_Information supplied_.
________________________

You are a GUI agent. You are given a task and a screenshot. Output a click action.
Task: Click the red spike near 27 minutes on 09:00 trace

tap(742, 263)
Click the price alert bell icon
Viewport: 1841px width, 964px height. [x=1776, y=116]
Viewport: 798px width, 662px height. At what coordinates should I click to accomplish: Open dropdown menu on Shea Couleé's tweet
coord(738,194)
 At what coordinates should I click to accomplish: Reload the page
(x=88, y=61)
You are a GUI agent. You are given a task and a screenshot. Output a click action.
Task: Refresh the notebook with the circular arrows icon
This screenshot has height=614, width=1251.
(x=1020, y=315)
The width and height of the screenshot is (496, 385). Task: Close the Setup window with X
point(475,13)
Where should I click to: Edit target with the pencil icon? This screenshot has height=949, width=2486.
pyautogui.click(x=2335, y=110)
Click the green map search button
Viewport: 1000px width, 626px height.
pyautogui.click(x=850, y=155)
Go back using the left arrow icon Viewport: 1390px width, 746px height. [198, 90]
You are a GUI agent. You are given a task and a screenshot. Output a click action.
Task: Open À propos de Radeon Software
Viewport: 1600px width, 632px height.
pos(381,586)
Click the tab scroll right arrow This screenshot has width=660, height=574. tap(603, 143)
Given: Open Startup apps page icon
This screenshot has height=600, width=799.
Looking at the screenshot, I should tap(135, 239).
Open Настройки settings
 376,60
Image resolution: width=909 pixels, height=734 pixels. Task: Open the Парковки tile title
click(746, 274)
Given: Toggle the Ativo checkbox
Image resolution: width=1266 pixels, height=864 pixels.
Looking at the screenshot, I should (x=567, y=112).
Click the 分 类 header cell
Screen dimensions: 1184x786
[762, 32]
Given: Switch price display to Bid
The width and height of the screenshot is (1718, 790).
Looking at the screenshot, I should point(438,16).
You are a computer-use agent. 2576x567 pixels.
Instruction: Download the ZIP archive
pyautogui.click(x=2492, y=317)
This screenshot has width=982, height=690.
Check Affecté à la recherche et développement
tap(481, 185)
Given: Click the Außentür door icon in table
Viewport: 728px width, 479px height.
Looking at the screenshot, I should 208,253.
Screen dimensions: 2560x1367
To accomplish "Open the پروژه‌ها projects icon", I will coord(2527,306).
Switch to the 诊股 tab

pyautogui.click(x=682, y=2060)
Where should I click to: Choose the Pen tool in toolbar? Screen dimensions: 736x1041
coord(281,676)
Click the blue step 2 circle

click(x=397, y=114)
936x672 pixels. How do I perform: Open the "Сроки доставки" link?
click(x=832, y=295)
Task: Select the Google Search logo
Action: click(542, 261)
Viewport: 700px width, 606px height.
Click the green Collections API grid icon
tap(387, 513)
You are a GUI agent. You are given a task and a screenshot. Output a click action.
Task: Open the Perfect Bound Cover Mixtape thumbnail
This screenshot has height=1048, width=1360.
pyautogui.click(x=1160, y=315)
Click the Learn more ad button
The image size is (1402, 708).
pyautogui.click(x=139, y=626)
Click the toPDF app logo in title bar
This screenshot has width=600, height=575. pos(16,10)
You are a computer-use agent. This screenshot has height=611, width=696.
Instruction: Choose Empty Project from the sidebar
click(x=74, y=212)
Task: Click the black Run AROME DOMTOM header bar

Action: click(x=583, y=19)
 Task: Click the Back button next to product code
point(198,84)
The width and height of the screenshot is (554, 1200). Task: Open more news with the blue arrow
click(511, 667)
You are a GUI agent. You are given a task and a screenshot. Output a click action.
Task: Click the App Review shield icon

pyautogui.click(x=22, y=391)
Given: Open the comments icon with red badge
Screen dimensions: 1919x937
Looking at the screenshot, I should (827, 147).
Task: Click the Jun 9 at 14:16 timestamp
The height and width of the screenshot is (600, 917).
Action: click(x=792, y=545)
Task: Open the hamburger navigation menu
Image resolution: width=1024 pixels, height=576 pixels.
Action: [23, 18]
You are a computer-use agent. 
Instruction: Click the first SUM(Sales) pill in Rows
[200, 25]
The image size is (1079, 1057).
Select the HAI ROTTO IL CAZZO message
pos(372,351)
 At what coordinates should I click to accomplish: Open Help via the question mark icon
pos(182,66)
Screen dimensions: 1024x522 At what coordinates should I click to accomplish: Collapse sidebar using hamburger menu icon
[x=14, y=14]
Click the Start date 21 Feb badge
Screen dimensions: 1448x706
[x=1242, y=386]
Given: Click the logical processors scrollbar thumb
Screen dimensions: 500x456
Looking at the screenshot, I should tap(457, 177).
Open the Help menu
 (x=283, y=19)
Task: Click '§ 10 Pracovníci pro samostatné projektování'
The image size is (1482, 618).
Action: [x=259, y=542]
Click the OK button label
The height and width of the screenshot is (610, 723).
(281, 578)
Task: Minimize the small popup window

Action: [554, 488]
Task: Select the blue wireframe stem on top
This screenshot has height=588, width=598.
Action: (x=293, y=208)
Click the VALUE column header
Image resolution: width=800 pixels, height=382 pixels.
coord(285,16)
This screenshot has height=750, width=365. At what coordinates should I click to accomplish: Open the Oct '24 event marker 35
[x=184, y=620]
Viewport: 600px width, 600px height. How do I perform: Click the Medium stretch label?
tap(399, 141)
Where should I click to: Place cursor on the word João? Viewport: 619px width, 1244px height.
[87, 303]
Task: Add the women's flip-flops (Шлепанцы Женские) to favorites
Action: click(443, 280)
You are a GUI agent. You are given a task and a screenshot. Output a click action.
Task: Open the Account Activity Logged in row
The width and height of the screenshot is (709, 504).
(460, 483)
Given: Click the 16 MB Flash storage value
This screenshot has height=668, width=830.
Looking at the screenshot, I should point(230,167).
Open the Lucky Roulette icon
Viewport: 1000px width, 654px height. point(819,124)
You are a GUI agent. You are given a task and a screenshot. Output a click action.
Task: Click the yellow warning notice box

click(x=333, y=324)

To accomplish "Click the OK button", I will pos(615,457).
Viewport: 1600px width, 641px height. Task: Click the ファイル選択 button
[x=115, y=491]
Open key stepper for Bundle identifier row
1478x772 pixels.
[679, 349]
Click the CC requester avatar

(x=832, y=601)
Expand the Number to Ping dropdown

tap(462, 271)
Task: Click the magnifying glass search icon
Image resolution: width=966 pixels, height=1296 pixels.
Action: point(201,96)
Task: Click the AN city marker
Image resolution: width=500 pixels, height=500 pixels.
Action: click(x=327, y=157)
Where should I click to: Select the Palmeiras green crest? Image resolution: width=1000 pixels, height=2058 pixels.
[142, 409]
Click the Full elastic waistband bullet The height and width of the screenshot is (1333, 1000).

________________________

_Activity_. Exactly as given, repeat each line above.

_Answer section_.
You are a GUI agent. You are given a task and a screenshot. Output a click action.
Task: Click the red spike near 27 minutes on 09:00 trace

tap(742, 263)
Click the price alert bell icon
Viewport: 1841px width, 964px height. [x=1776, y=116]
Viewport: 798px width, 662px height. At what coordinates should I click to accomplish: Open dropdown menu on Shea Couleé's tweet
coord(738,194)
 At what coordinates should I click to accomplish: Reload the page
(x=88, y=61)
You are a GUI agent. You are given a task and a screenshot. Output a click action.
Task: Refresh the notebook with the circular arrows icon
This screenshot has height=614, width=1251.
(x=1020, y=315)
The width and height of the screenshot is (496, 385). Task: Close the Setup window with X
point(475,13)
Where should I click to: Edit target with the pencil icon? This screenshot has height=949, width=2486.
pyautogui.click(x=2335, y=110)
Click the green map search button
Viewport: 1000px width, 626px height.
pyautogui.click(x=850, y=155)
Go back using the left arrow icon Viewport: 1390px width, 746px height. [198, 90]
You are a GUI agent. You are given a task and a screenshot. Output a click action.
Task: Open À propos de Radeon Software
Viewport: 1600px width, 632px height.
pos(381,586)
Click the tab scroll right arrow This screenshot has width=660, height=574. tap(603, 143)
Given: Open Startup apps page icon
This screenshot has height=600, width=799.
Looking at the screenshot, I should tap(135, 239).
Open Настройки settings
 376,60
Image resolution: width=909 pixels, height=734 pixels. Task: Open the Парковки tile title
click(746, 274)
Given: Toggle the Ativo checkbox
Image resolution: width=1266 pixels, height=864 pixels.
Looking at the screenshot, I should (x=567, y=112).
Click the 分 类 header cell
Screen dimensions: 1184x786
[762, 32]
Given: Switch price display to Bid
The width and height of the screenshot is (1718, 790).
Looking at the screenshot, I should point(438,16).
You are a computer-use agent. 2576x567 pixels.
Instruction: Download the ZIP archive
pyautogui.click(x=2492, y=317)
This screenshot has width=982, height=690.
Check Affecté à la recherche et développement
tap(481, 185)
Given: Click the Außentür door icon in table
Viewport: 728px width, 479px height.
Looking at the screenshot, I should 208,253.
Screen dimensions: 2560x1367
To accomplish "Open the پروژه‌ها projects icon", I will coord(2527,306).
Switch to the 诊股 tab

pyautogui.click(x=682, y=2060)
Where should I click to: Choose the Pen tool in toolbar? Screen dimensions: 736x1041
coord(281,676)
Click the blue step 2 circle

click(x=397, y=114)
936x672 pixels. How do I perform: Open the "Сроки доставки" link?
click(x=832, y=295)
Task: Select the Google Search logo
Action: click(542, 261)
Viewport: 700px width, 606px height.
Click the green Collections API grid icon
tap(387, 513)
You are a GUI agent. You are given a task and a screenshot. Output a click action.
Task: Open the Perfect Bound Cover Mixtape thumbnail
This screenshot has height=1048, width=1360.
pyautogui.click(x=1160, y=315)
Click the Learn more ad button
The image size is (1402, 708).
pyautogui.click(x=139, y=626)
Click the toPDF app logo in title bar
This screenshot has width=600, height=575. pos(16,10)
You are a computer-use agent. This screenshot has height=611, width=696.
Instruction: Choose Empty Project from the sidebar
click(x=74, y=212)
Task: Click the black Run AROME DOMTOM header bar

Action: click(x=583, y=19)
 Task: Click the Back button next to product code
point(198,84)
The width and height of the screenshot is (554, 1200). Task: Open more news with the blue arrow
click(511, 667)
You are a GUI agent. You are given a task and a screenshot. Output a click action.
Task: Click the App Review shield icon

pyautogui.click(x=22, y=391)
Given: Open the comments icon with red badge
Screen dimensions: 1919x937
Looking at the screenshot, I should (827, 147).
Task: Click the Jun 9 at 14:16 timestamp
The height and width of the screenshot is (600, 917).
Action: click(x=792, y=545)
Task: Open the hamburger navigation menu
Image resolution: width=1024 pixels, height=576 pixels.
Action: [23, 18]
You are a computer-use agent. 
Instruction: Click the first SUM(Sales) pill in Rows
[200, 25]
The image size is (1079, 1057).
Select the HAI ROTTO IL CAZZO message
pos(372,351)
 At what coordinates should I click to accomplish: Open Help via the question mark icon
pos(182,66)
Screen dimensions: 1024x522 At what coordinates should I click to accomplish: Collapse sidebar using hamburger menu icon
[x=14, y=14]
Click the Start date 21 Feb badge
Screen dimensions: 1448x706
[x=1242, y=386]
Given: Click the logical processors scrollbar thumb
Screen dimensions: 500x456
Looking at the screenshot, I should tap(457, 177).
Open the Help menu
 (x=283, y=19)
Task: Click '§ 10 Pracovníci pro samostatné projektování'
The image size is (1482, 618).
Action: [x=259, y=542]
Click the OK button label
The height and width of the screenshot is (610, 723).
(281, 578)
Task: Minimize the small popup window

Action: [554, 488]
Task: Select the blue wireframe stem on top
This screenshot has height=588, width=598.
Action: (x=293, y=208)
Click the VALUE column header
Image resolution: width=800 pixels, height=382 pixels.
coord(285,16)
This screenshot has height=750, width=365. At what coordinates should I click to accomplish: Open the Oct '24 event marker 35
[x=184, y=620]
Viewport: 600px width, 600px height. How do I perform: Click the Medium stretch label?
tap(399, 141)
Where should I click to: Place cursor on the word João? Viewport: 619px width, 1244px height.
[87, 303]
Task: Add the women's flip-flops (Шлепанцы Женские) to favorites
Action: click(443, 280)
You are a GUI agent. You are given a task and a screenshot. Output a click action.
Task: Open the Account Activity Logged in row
The width and height of the screenshot is (709, 504).
(460, 483)
Given: Click the 16 MB Flash storage value
This screenshot has height=668, width=830.
Looking at the screenshot, I should point(230,167).
Open the Lucky Roulette icon
Viewport: 1000px width, 654px height. point(819,124)
You are a GUI agent. You are given a task and a screenshot. Output a click action.
Task: Click the yellow warning notice box

click(x=333, y=324)

To accomplish "Click the OK button", I will pos(615,457).
Viewport: 1600px width, 641px height. Task: Click the ファイル選択 button
[x=115, y=491]
Open key stepper for Bundle identifier row
1478x772 pixels.
[679, 349]
Click the CC requester avatar

(x=832, y=601)
Expand the Number to Ping dropdown

tap(462, 271)
Task: Click the magnifying glass search icon
Image resolution: width=966 pixels, height=1296 pixels.
Action: point(201,96)
Task: Click the AN city marker
Image resolution: width=500 pixels, height=500 pixels.
Action: click(x=327, y=157)
Where should I click to: Select the Palmeiras green crest? Image resolution: width=1000 pixels, height=2058 pixels.
[142, 409]
Click the Full elastic waistband bullet The height and width of the screenshot is (1333, 1000).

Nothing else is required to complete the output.